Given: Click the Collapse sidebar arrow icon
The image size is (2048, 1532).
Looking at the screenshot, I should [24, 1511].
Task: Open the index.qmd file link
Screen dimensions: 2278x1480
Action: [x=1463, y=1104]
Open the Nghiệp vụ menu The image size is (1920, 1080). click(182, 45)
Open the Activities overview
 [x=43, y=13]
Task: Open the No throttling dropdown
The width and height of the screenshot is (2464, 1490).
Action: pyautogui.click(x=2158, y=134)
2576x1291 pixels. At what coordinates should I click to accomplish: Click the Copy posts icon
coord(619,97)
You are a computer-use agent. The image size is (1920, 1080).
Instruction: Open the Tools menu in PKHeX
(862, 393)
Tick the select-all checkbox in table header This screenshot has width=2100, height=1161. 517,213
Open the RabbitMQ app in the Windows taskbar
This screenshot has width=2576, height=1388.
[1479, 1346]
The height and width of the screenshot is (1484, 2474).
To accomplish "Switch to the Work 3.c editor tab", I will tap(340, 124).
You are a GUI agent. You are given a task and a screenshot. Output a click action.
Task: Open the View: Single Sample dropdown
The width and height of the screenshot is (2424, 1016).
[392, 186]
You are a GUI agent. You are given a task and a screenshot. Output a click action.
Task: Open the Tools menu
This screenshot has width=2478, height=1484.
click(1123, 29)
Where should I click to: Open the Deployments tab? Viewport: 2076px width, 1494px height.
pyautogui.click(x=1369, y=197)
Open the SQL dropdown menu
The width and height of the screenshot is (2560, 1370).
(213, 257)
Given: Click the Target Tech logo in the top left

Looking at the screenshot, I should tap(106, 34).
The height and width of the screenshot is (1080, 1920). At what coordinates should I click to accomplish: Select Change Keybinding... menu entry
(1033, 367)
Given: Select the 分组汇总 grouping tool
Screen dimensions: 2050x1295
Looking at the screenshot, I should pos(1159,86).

■ ■ ■ ■

Problem statement: Copy every line of the records above, starting with the first, up to and including the line containing "Task: Open the No throttling dropdown".

Task result:
Given: Click the Collapse sidebar arrow icon
The image size is (2048, 1532).
Looking at the screenshot, I should [24, 1511].
Task: Open the index.qmd file link
Screen dimensions: 2278x1480
Action: [x=1463, y=1104]
Open the Nghiệp vụ menu The image size is (1920, 1080). click(182, 45)
Open the Activities overview
 [x=43, y=13]
Task: Open the No throttling dropdown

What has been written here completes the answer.